How Do You Measure Improvement When You Are Working on Your Accent?
Posted by Speakmethod on October 16, 2009
Many students arrive for tutoring with only a basic idea that they want to improve their speaking skills. One student recently told me that she felt she had no idea what was happening at first and only realized the steps she had achieved after the accent had lessened. The voice is a subject that many people never study. In American schools, public speaking is an elective, and even then the content is more important than the way a person speaks. So the question is: how do we measure improvements in speech?
Milestone 1: Finishing Grammar
Some people have no trouble with written grammar, but difficulty with speaking correctly. The common problem-points are: use of "a," "an" and "the" and use of prepositions (in, on, at, for, behind and so on). Studying rules for these small words and practicing using the rules with a teacher will move you to the place where you are ready to work on speech. You cannot master American rhythm if you are leaving out "a" or "the" in places where listeners expect to hear them. Some people feel they will never understand the small words, but it is do-able with systematic practice. It can also be done at the same time as Milestone 2.
Milestone 2: Sounds of Letters
Most people from other countries have several letters that they are pronouncing differently. The common ones are: R, L, T, A, I, H, Th, V and W. Also, the vowel sounds (a, e, i, o, u) may not be clearly understood by spelling rules. Until these letters are pronounced clearly, there will always be some difficulty in being understood. It is also harder to master the rhythm of American English when individual letters are still obstacles. In lessons, it is best to choose which letters need work and achieve results on these letters first. A little work on rhythm can be incorpoated, but is not the focus.
Milestone 3: Reading the Vowels
Once you are comfortable with vowels, most people have to learn that Americans stress vowels more than consonants. If you think about how American English sounds smooth compared to British English or certain other languages, you will see that this is true. This milestone is simple, but takes a lot of practice because you have to change a basic habit. You can achieve this by reading aloud everyday.
Milestone 4: American Rhythm
Once you are reading the vowels you are already part-way there. To understand rhythm, you learn the rules about how we reduce some sounds, blend words together and stress one or two words in each long phrase. Reducing and blending other words causes the stressed words to stand out more. This needs to be practiced with both reading aloud and in practice conversation. This will not take a long time to master after completing Milestone 2.

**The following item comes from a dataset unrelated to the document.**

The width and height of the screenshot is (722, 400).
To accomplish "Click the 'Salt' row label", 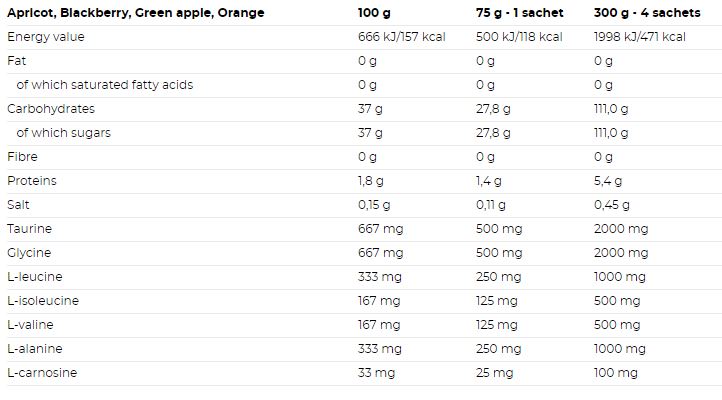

Milestone 5: I Lost My Accent: What Now?
If losing your accent troubles you because you feel detached from your culture, you can also get it back. After learning to speak with an American accent, you can learn other American dialects, the British accent, a Chinese accent--anything that seems fun! Soon you will understand that all accents are based on sound and rhythm. A few key sounds are pronounced differently and there is a basic rhythmic pattern to every language. At that point, you will know how to speak with your old accent or with your new one or with several new ones.